M&E PORTFOLIO TENDER

M&E PORTFOLIO TENDER

PAS were appointed to undertake the tender of a property portfolio in excess of 1.5 million sq. ft. of commercial offices. For this appointment we adopted a different approach as the client was quite vocal that the current contract was not operating well.

Based on this discussion we conducted a number of workshops with the Client’s property management team. During these workshops we noted the concerns and developed an understanding of the expectations of the management team and the portfolio tenants. This lead PAS to incorporate a bespoke maintenance scope for assets that were frequently failing ensuring they received more intrusive maintenance on a frequent basis.

Following completion of this first stage, we produced a portfolio specific contract addendum document to accompany the Managing Agent’s standard specification.

Our observations during our review of the existing contract was that the salaries of the engineering team were well below industry standards. In addition, there was minimal interaction between the management team and engineering teams.
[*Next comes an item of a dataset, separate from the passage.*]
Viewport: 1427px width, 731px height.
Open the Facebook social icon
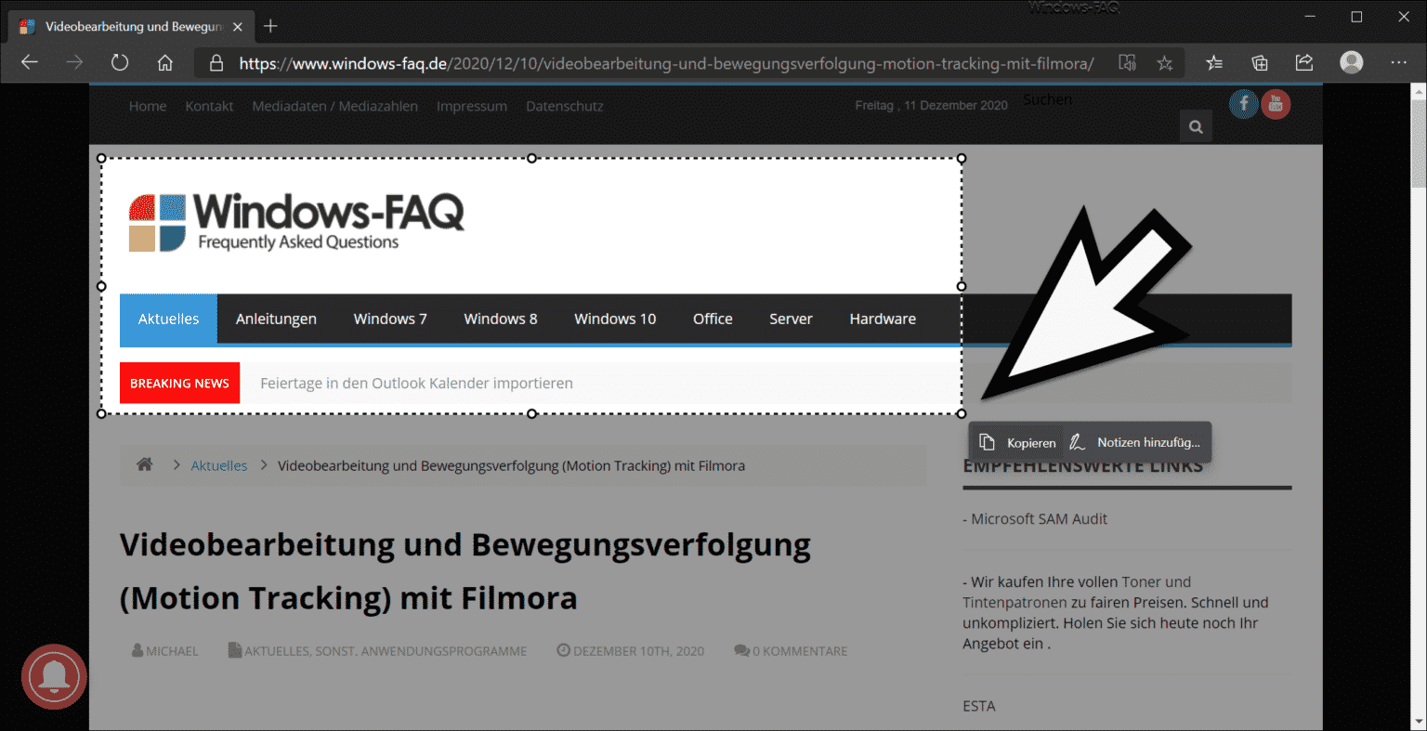1243,104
We often inherit contracts where salaries are low but client expectations are high and firmly believe that we must benchmark salaries to ensure they are adequate to both attract and retain the correct calibre of engineers. In consideration of this, PAS set the salaries for the engineering team and implemented six monthly team meetings between the engineering and property management teams to discuss the portfolio and improvements that could be made. In addition to providing a forum to discuss the challenges the engineering team were facing.
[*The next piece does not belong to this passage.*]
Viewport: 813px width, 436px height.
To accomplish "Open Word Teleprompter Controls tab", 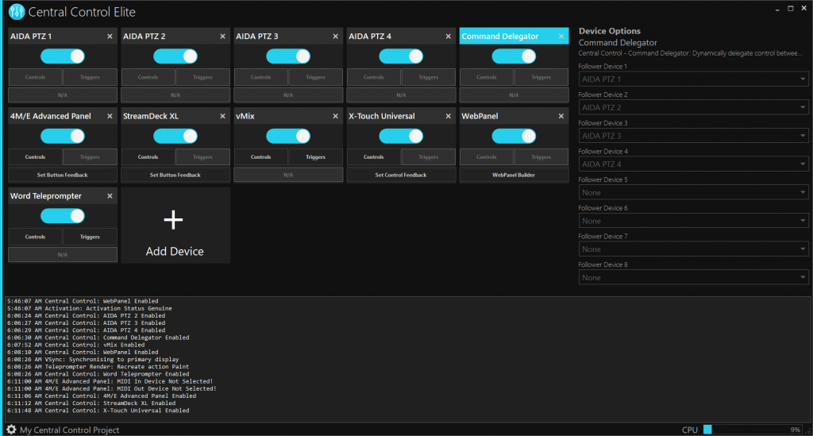I will (35, 237).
We undertook a strategic review when compiling the tender document, opting to utilise the incumbent subcontractors across the portfolio to provide a better service at a more competitive cost. Our view was as the portfolio grows the contract could benefit from dedicated subcontractor resources.

We reviewed the tender returns with a focus on the ITT financials, project mark up and hourly charge rates. This was due to the age of some of the buildings and plant equipment/assets. With regards to the chargeable out of hours rate, savings were secured, coupled with a reduction on project work percentage mark up. The final contract was negotiated with a £1000 semi comprehensive limit per individual occurrence and life cycle expired assets not being excluded from the comprehensive allowance if found in good working order at time of contract commencement.

 We also introduced an annual contract review with the client and contractor in attendance, to ensure that the contract was operating as intended for both parties.